Now this young lady had a curious history. As Lakshmi, the celestial consort of Phra Narai, she had permitted herself to be born on earth in order to share the mortal adventures of her lord and chose as her parents Nang Monto and Totsagan. At the moment of her birth in Longka, she had uttered a cry defying the demons, and as it was predicted that she would be the cause of the death of Totsagan and the downfall of Langka, she had been cast adrift on the sea in a glass bowl. The gods and angels having protected the abandoned child, she had been found, nurtured, and educated as his own daughter by the childless king of Mitila. It is hardly necessary to add that Nang Seeda’s grace, beauty, and virtue surpassed by far those qualities of any other woman.

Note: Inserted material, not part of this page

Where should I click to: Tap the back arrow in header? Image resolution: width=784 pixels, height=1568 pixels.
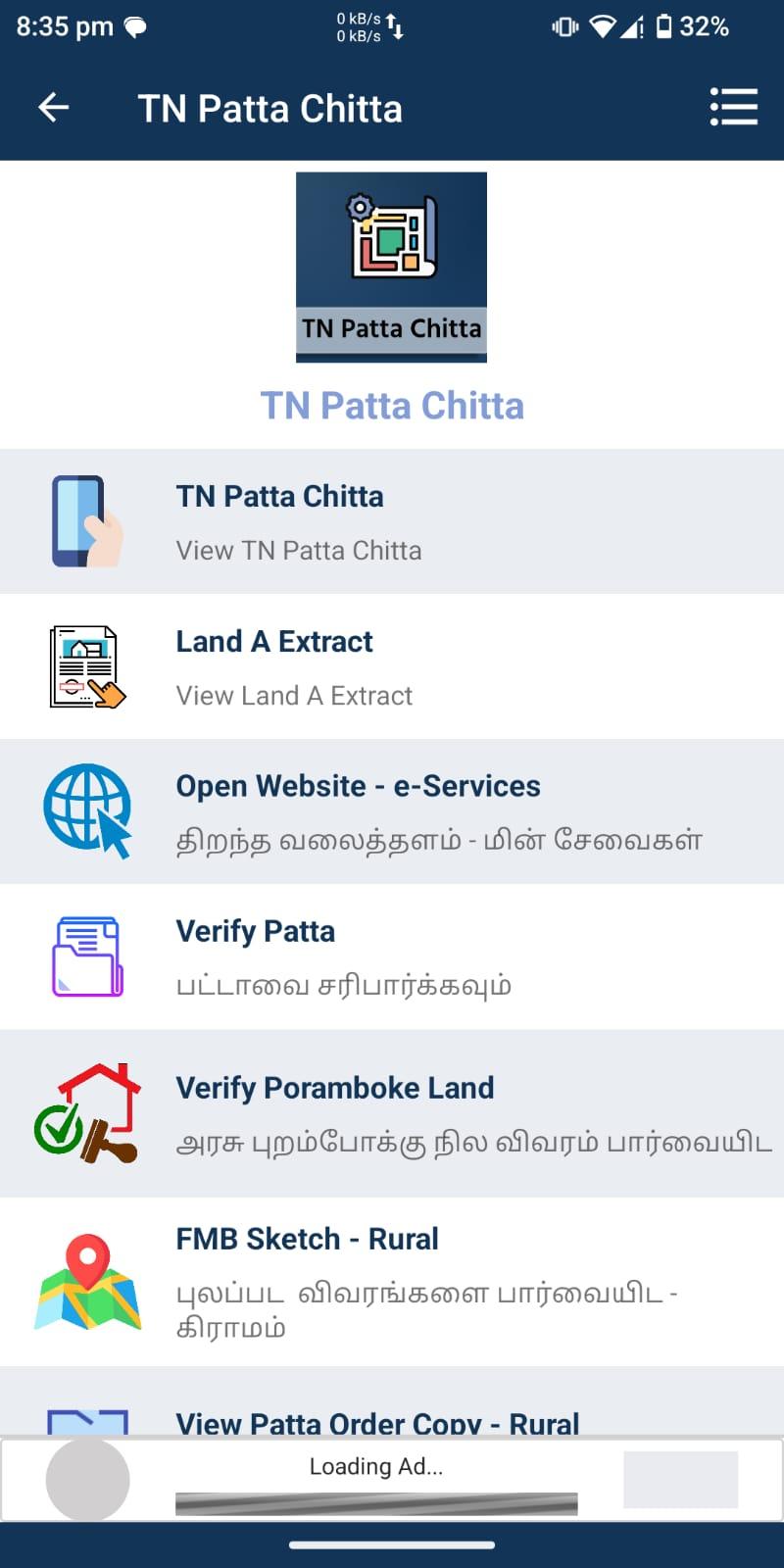point(53,108)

The marriage of the royal couple, less a joining of man and wife in wedlock that the union of sun and moon, cast an added luster over the city of Ayutaya, and it seemed at first that the Golden Age had been restored to the world. This almost universal happiness, however, was of short duration. The king was advanced in years by this time and announced his intention of relinquishing the throne in favor of Phra Ram. One of his wives, acting at the instigation of a hunchbacked and malevolent servant, demanded that he repay a debt of honor to her by placing her own son Phrot on the throne for fourteen years, banishing Phra Ram to the forest during this period. To his intense grief, the king was obliged to accede to her demands. Ram accepted the situation with equanimity. He tried to persuade Nang Seeda to remain in the palace, but when she insisted that it was a wife’s duty and privilege to share whatever hardships were her husband’s lot. Phra Ram yielded to her pleas and permitted her to accompany him. With the blessing of the dying king, the royal couple left the palace and, accompanied by Phra Lak, entered the forest.